Data entries
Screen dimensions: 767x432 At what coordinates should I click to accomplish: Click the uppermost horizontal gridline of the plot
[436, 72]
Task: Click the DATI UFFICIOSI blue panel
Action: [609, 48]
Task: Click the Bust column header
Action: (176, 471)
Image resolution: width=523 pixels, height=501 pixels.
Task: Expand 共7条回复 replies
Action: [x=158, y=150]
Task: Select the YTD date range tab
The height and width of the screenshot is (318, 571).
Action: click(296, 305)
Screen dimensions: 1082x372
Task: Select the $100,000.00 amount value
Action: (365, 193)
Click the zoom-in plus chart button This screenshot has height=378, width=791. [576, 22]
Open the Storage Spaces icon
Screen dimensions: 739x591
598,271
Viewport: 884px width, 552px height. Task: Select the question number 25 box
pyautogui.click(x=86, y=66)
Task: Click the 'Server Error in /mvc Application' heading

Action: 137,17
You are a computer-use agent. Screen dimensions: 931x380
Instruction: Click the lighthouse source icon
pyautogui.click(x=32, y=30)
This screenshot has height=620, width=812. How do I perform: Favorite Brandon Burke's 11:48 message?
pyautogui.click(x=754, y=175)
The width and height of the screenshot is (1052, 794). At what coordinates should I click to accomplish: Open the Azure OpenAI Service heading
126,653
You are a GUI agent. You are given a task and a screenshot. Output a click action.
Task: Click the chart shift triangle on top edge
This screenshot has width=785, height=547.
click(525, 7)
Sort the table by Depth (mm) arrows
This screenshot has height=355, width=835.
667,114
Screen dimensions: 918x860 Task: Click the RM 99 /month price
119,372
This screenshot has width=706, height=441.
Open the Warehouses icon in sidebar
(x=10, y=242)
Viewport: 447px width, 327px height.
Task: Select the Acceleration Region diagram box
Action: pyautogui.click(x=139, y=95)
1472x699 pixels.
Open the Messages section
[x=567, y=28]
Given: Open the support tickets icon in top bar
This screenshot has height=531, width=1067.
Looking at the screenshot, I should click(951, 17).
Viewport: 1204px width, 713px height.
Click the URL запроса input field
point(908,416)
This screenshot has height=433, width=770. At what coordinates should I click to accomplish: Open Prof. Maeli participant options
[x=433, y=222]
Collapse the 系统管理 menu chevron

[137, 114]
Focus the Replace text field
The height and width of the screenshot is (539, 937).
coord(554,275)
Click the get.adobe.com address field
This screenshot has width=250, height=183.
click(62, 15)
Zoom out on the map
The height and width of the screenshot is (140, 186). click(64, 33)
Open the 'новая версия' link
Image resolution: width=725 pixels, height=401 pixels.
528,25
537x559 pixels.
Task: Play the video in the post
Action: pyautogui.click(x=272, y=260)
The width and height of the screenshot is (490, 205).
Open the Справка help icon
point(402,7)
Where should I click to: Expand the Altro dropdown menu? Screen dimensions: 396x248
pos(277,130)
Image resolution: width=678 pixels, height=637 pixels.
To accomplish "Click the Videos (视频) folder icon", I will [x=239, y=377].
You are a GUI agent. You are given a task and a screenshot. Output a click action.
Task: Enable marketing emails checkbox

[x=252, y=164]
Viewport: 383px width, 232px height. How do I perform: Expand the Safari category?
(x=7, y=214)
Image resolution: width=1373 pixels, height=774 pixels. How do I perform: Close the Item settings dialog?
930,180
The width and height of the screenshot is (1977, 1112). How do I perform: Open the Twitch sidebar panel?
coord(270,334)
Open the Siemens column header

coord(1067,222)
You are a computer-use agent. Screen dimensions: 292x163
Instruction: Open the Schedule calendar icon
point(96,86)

- Exercise task: Please copy the records above verbatim, from their first line up to and including the line with "pyautogui.click(x=32, y=30)".

- Complete output:
Screen dimensions: 767x432 At what coordinates should I click to accomplish: Click the uppermost horizontal gridline of the plot
[436, 72]
Task: Click the DATI UFFICIOSI blue panel
Action: [609, 48]
Task: Click the Bust column header
Action: (176, 471)
Image resolution: width=523 pixels, height=501 pixels.
Task: Expand 共7条回复 replies
Action: [x=158, y=150]
Task: Select the YTD date range tab
The height and width of the screenshot is (318, 571).
Action: click(296, 305)
Screen dimensions: 1082x372
Task: Select the $100,000.00 amount value
Action: (365, 193)
Click the zoom-in plus chart button This screenshot has height=378, width=791. [576, 22]
Open the Storage Spaces icon
Screen dimensions: 739x591
598,271
Viewport: 884px width, 552px height. Task: Select the question number 25 box
pyautogui.click(x=86, y=66)
Task: Click the 'Server Error in /mvc Application' heading

Action: 137,17
You are a computer-use agent. Screen dimensions: 931x380
Instruction: Click the lighthouse source icon
pyautogui.click(x=32, y=30)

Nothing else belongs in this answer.